** Records provided follows **
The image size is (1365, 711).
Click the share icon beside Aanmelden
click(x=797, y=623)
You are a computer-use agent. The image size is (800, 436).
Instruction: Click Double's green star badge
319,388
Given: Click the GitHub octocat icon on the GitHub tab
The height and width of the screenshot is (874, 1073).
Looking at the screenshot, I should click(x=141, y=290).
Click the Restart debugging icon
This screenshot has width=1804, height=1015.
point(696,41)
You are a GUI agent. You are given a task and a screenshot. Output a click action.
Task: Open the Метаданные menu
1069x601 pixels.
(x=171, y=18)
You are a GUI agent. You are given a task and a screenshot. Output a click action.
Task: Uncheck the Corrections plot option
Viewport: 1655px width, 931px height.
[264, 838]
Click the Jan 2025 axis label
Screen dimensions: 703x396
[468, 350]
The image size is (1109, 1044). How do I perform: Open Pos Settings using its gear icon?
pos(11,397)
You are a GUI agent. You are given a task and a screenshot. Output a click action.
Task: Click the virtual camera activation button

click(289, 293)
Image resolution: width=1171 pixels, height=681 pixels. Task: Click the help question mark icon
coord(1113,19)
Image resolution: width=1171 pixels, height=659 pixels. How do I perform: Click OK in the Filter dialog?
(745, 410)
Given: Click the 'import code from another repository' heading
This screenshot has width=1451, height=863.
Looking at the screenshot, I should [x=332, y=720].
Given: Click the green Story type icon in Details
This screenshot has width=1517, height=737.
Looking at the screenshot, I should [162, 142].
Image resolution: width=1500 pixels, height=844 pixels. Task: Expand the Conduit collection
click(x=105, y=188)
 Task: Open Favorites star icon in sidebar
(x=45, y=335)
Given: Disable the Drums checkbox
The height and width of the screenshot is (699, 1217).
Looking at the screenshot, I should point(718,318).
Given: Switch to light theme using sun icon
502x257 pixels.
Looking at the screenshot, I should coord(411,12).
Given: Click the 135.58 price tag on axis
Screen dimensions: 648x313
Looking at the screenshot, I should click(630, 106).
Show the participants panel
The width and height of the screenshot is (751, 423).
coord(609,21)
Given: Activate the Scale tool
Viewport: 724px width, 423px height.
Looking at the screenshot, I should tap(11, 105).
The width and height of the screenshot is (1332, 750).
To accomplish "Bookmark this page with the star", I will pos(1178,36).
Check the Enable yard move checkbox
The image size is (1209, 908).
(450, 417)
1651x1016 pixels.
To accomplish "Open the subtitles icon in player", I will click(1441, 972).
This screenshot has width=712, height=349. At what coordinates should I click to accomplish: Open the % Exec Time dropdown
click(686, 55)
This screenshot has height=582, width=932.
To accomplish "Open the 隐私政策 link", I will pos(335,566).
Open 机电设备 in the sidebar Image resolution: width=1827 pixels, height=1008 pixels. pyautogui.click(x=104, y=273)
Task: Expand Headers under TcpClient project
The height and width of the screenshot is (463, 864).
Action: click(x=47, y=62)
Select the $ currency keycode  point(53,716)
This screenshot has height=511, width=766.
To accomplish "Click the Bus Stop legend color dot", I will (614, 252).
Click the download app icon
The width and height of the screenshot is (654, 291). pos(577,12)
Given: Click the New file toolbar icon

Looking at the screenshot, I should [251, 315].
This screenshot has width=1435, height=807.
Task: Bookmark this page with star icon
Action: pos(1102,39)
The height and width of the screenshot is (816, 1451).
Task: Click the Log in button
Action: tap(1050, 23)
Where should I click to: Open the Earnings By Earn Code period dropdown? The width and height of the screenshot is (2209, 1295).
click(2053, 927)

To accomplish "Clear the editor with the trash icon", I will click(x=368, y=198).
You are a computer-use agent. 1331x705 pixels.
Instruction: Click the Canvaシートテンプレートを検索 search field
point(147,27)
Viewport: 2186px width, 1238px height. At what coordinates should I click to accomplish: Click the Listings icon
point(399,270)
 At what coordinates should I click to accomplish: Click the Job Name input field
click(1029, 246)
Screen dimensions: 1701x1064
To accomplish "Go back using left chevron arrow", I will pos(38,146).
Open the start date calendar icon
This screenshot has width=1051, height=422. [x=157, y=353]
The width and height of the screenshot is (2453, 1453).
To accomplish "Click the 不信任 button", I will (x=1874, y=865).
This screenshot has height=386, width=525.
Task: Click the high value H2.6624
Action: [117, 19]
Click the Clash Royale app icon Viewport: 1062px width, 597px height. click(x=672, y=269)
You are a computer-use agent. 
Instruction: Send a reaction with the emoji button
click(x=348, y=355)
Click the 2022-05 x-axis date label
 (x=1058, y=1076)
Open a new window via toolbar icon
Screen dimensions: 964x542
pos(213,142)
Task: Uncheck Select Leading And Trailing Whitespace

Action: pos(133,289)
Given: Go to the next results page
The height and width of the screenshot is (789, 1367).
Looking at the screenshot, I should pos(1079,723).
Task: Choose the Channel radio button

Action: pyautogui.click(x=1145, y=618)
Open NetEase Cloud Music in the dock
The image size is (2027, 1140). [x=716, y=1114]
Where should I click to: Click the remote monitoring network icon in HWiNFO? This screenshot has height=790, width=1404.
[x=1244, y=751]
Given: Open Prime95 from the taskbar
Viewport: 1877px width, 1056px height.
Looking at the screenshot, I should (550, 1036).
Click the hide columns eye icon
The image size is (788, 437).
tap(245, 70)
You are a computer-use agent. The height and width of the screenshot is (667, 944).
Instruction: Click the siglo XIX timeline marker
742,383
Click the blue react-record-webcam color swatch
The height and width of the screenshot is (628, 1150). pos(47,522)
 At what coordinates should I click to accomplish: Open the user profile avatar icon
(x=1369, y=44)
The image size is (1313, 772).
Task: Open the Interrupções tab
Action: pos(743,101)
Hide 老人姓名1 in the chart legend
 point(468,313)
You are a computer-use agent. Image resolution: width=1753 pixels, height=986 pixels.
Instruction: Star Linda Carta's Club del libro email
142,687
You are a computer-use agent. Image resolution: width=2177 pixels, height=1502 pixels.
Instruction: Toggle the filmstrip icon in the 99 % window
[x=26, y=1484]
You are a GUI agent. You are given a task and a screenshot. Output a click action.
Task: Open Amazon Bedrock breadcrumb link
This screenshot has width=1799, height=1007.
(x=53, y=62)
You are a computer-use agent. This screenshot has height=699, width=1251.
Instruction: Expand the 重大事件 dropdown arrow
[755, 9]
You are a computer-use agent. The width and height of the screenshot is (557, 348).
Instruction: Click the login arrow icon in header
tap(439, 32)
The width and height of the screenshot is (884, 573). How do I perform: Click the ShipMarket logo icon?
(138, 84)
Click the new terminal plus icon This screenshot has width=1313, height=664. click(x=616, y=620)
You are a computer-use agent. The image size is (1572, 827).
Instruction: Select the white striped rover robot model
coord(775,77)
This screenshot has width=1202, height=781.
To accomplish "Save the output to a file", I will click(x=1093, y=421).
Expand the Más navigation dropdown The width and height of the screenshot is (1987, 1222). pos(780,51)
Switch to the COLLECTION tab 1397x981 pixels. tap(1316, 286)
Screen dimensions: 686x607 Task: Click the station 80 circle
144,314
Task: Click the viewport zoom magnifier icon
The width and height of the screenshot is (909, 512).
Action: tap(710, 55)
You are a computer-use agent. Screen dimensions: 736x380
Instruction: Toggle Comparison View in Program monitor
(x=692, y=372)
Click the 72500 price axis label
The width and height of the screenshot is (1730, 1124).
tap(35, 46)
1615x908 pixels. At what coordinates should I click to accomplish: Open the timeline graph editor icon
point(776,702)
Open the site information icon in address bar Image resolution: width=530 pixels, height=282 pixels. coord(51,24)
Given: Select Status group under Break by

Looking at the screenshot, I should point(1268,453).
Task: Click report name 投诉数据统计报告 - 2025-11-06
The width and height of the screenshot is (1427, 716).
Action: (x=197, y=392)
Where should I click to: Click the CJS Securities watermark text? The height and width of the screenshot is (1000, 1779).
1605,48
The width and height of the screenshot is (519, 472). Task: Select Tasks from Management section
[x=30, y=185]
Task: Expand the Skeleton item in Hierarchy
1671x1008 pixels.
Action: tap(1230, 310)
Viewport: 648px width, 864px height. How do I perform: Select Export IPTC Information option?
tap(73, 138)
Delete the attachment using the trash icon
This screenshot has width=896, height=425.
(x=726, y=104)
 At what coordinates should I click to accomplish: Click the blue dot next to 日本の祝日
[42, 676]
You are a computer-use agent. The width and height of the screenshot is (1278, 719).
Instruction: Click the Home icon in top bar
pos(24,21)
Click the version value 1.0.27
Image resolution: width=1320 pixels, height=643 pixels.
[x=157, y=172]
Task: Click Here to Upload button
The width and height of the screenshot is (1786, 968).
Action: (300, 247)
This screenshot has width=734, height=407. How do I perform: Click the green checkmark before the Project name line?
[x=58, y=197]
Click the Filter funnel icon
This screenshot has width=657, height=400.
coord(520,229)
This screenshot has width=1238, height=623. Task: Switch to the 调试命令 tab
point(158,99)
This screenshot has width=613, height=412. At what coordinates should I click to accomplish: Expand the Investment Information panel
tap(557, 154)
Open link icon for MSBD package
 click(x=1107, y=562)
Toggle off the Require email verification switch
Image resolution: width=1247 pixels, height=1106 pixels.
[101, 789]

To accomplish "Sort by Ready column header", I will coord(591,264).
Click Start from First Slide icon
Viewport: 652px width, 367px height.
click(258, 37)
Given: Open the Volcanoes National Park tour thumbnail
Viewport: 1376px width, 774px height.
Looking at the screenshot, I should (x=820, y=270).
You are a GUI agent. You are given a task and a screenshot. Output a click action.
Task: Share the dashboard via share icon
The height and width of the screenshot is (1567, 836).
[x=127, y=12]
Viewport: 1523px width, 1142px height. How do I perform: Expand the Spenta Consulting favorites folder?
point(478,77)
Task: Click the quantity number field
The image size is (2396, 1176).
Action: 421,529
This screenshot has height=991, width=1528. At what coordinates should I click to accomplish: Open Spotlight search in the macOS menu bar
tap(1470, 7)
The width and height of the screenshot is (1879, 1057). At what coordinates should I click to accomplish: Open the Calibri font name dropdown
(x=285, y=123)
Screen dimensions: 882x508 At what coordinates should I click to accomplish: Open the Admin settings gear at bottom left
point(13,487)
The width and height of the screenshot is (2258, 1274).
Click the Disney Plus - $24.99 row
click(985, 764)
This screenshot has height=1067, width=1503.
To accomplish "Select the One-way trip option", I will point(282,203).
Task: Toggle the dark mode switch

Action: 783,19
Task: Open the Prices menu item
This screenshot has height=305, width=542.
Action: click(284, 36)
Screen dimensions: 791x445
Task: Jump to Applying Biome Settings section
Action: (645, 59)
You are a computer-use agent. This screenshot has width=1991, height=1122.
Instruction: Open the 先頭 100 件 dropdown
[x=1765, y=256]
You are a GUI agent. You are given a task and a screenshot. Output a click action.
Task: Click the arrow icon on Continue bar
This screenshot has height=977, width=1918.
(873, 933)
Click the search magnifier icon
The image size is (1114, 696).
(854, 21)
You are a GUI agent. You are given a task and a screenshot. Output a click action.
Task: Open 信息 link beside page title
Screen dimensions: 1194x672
** End of Records provided **
» Directions
Lines in the records above that contain the word "magnifier" need to be counted; the reply is that number and nothing else.

» Written response
2